OBJECTIVE A | Using the coaching-search post below, explain in one to three sentences why the writer left Mike Gundy off the list of candidates.
OBJECTIVE B |
Answer these from the coaching-search post below, one line each:
(i) How old is Malzahn?
(ii) How old is Gundy?
(iii) What is Patterson's record over ten years?
OBJECTIVE C | Reproduce the passage of the coaching-search post below starting at "I mean, who" and ending at "a good hire.".

That's a list not far off the list of head coaches with one important difference: Michigan's likely to get one of the above. Again, if Brady Hoke was a former Penn State assistant would he be more attractive than those guys? I prefer someone with a 20-year timeframe who's proven he can assemble half of a conference championship-caliber team in the BCS to someone who, you know, hasn't.
Malzahn might bring scoffs about Midwest ties and Southern oh noes and whatnot but look at him:
This man is kind of a dork. In certain shots he looks a bit like Alton Brown. The latest bit of fluff on him from Pat Forde deploys the phrase "impregnable earnestness." He's also 45 and was the guy in charge of three wildly different, wildly successful offenses in five years as a coordinator. The fourth and fifth years were not quite as amazing but still saw teams rocking Chris freakin' Todd and freshman Mitch Mustain at quarterback finish 18th and 29th in total offense. Brandon mentioned offensive flexibility in the press conference. Mahlzahn offenses have been run-mad (2006 Arkansas and 2009-10 Auburn), pass-mad (2007 Tulsa) or both (2008 Tulsa).
There will be questions about recruiting and ties and whatnot but with Harbaugh gone we're now picking between questions, and I prefer "will this guy with an awesome offense that fits Denard like whoah be able to recruit and find a DC?" to "how long will a pro-style rebuild take and how much of my soul will die watching Denard play for someone else?"
I mean, who would Jeremy Foley hire?
Why not Mike Gundy? Other than the presser blowup and the whole leaving your alma mater thing, he'd seem like a good hire.
He's a man and he's now 43, so he's in a good spot as far as longevity but I didn't throw Gundy on the list because the blowup seemed like it would be offputting in the aftermath of Press Consumes Rodriguez Alive As Family Watches In Horror. Meanwhile, T. Boone Pickens will match anything Michigan can put out there and there is the whole alma mater thing. I didn't think he was plausible since the situation was "Pat Fitzgerald except the school can pay him."
In the name of equal time, section in which Hoke is defended:
How you could advocate Patterson over Hoke is absolutely beyond me. Patterson has no ties whatsoever to the midwest. He has only recruited Texas, yes his schemes are fundamentally sound but as we saw with RR there is way more to football than that. I wholeheartedly disagree with you on that one. Give Hoke as much time as Patterson has had in the Mountain West and he will have as much success.
Seriously? How on earth are we supposed to expect that a guy who's had two years in eight above .500 is as good of a coach as a guy with 8 of 10 above .500, most of them featuring eleven wins—TCU has won 11 games six(!) times under Patterson. He's vastly more proven than Hoke, whose single comparable season ended with blowout losses against Buffalo and Tulsa. Patterson just beat Wisconsin. There is absolutely no comparison between their resumes.
"Ties to the midwest" are somewhat important, but a couple local assistants can help smooth over any minor recruiting bumps and shouldn't outweigh a record of 98-28 over ten years. Ten years! Averaging 9.8 wins per year! Flargabargaegabarb.

RAW RECORDS |
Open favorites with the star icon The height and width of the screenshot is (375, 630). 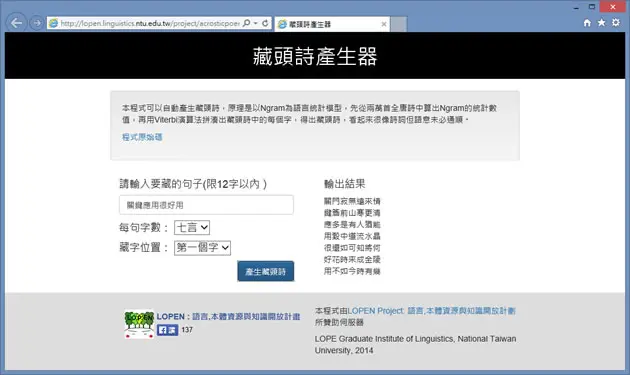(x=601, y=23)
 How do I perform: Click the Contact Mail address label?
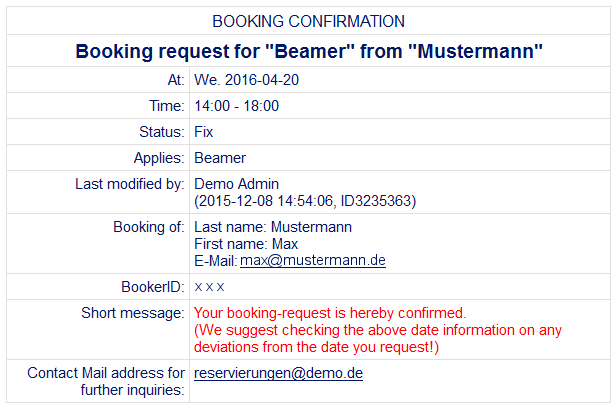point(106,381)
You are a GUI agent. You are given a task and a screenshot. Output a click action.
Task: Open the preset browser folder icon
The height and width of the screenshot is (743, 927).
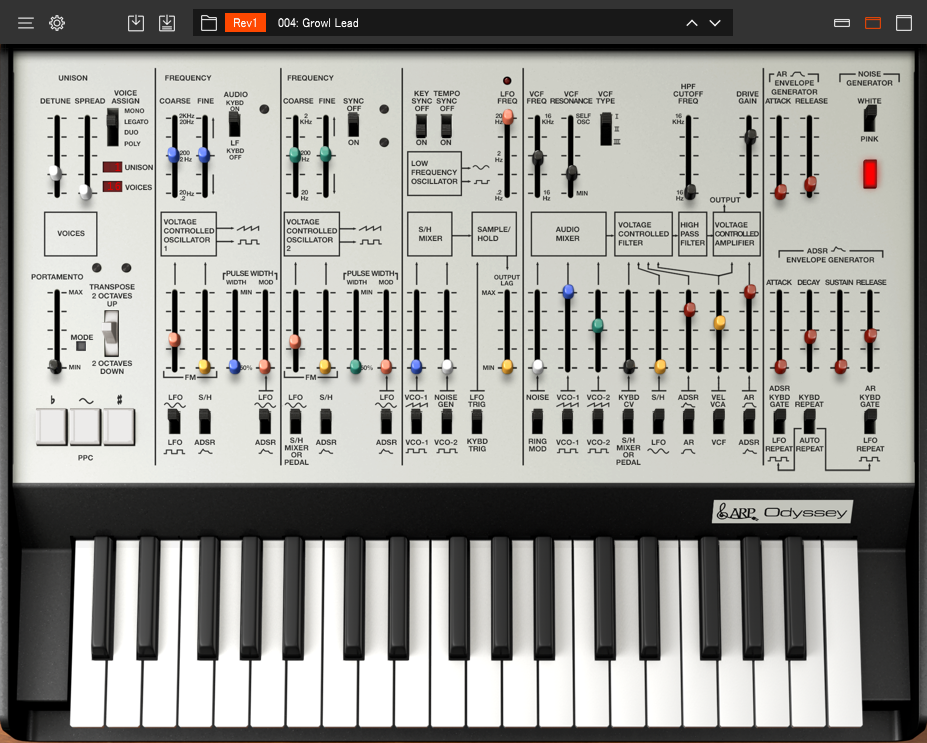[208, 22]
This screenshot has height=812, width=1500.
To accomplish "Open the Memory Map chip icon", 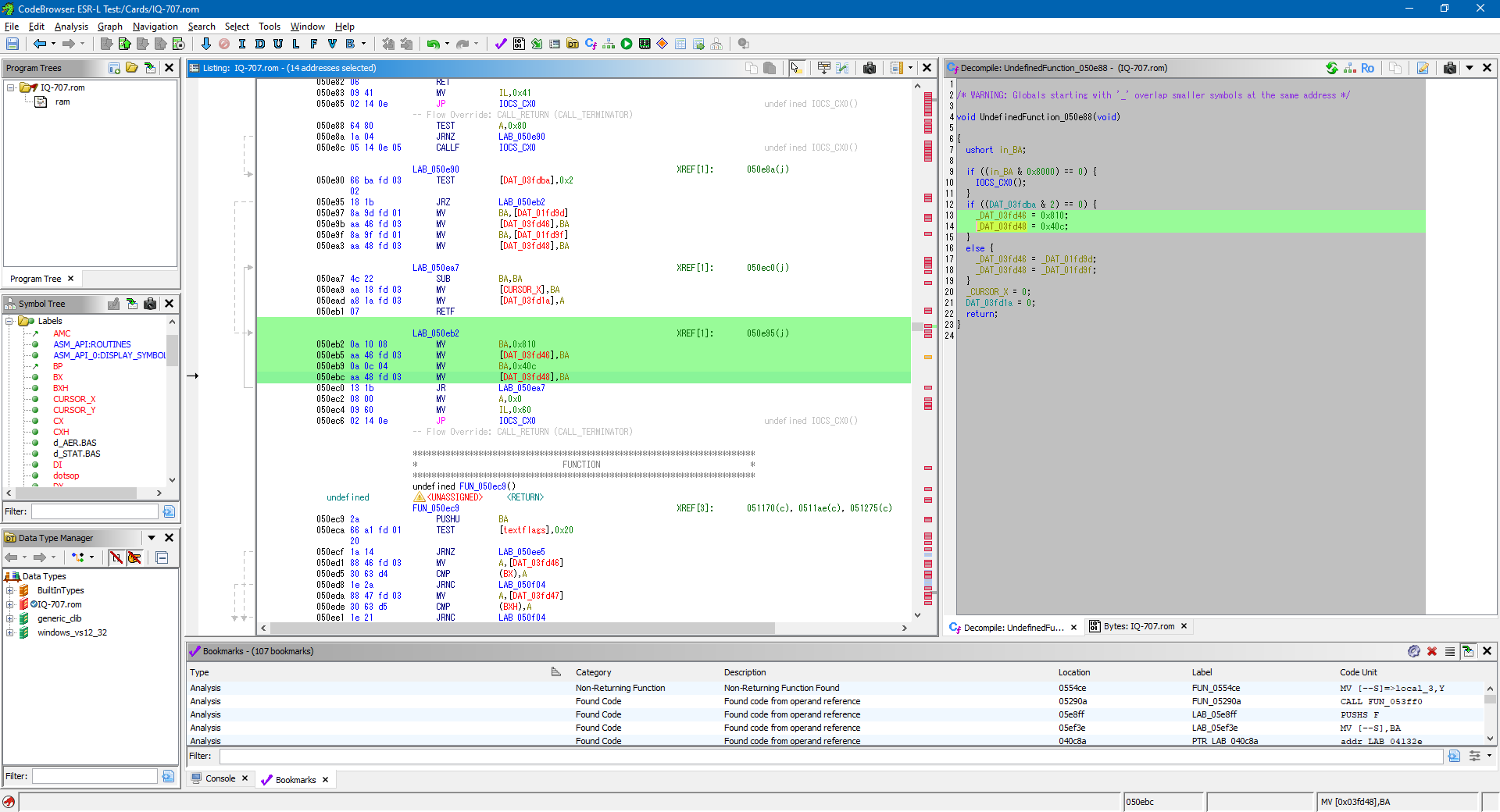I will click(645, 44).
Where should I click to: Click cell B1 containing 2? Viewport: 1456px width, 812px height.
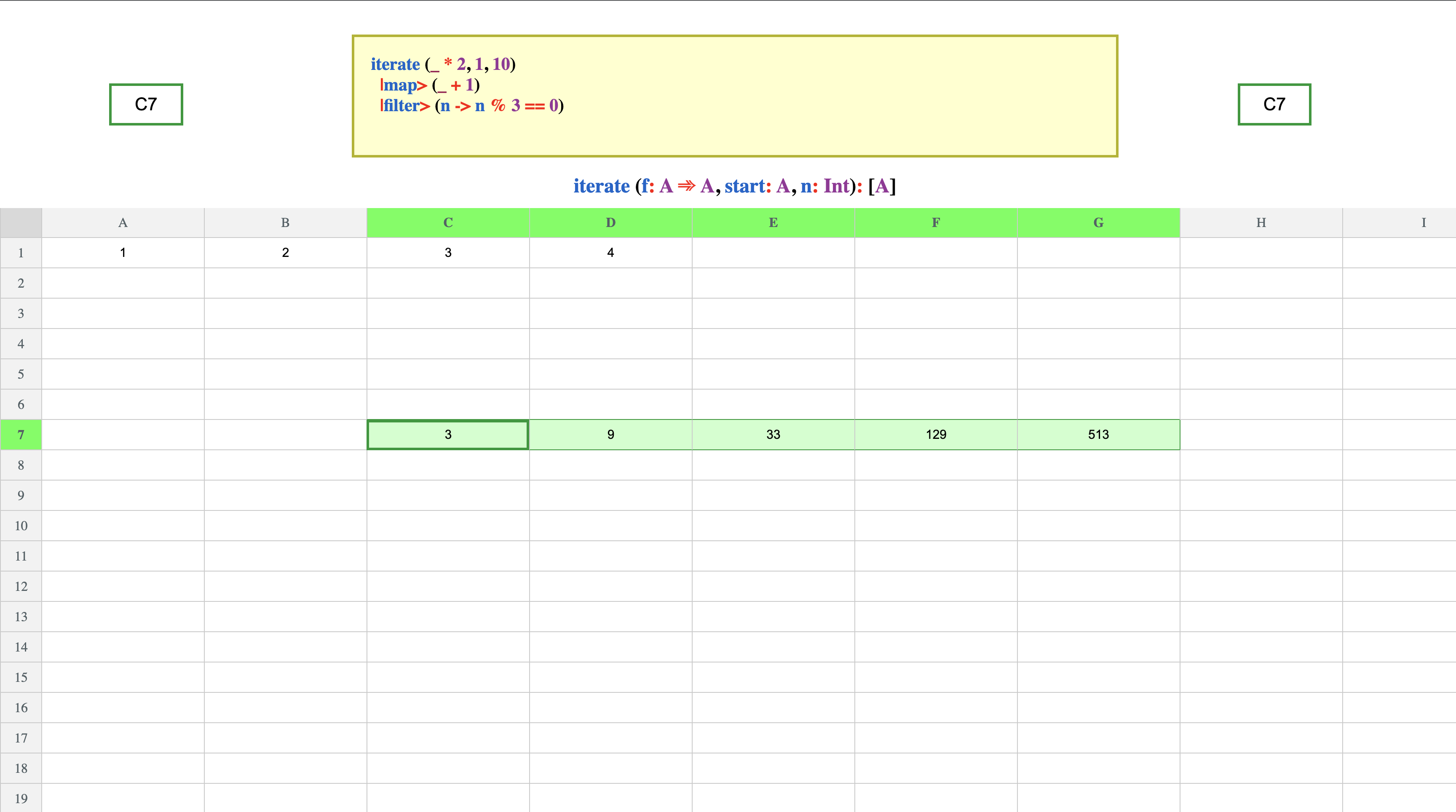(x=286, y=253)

TASK OUTPUT A | The writer thought Gundy's press-conference blowup would be off-putting after what happened to Rodriguez with the press. T. Boone Pickens would also match any offer Michigan made, and Gundy would be leaving his alma mater. So he didn't seem plausible.

TASK OUTPUT B |
(i) 45
(ii) 43
(iii) 98-28

TASK OUTPUT C |
I mean, who would Jeremy Foley hire?
Why not Mike Gundy? Other than the presser blowup and the whole leaving your alma mater thing, he'd seem like a good hire.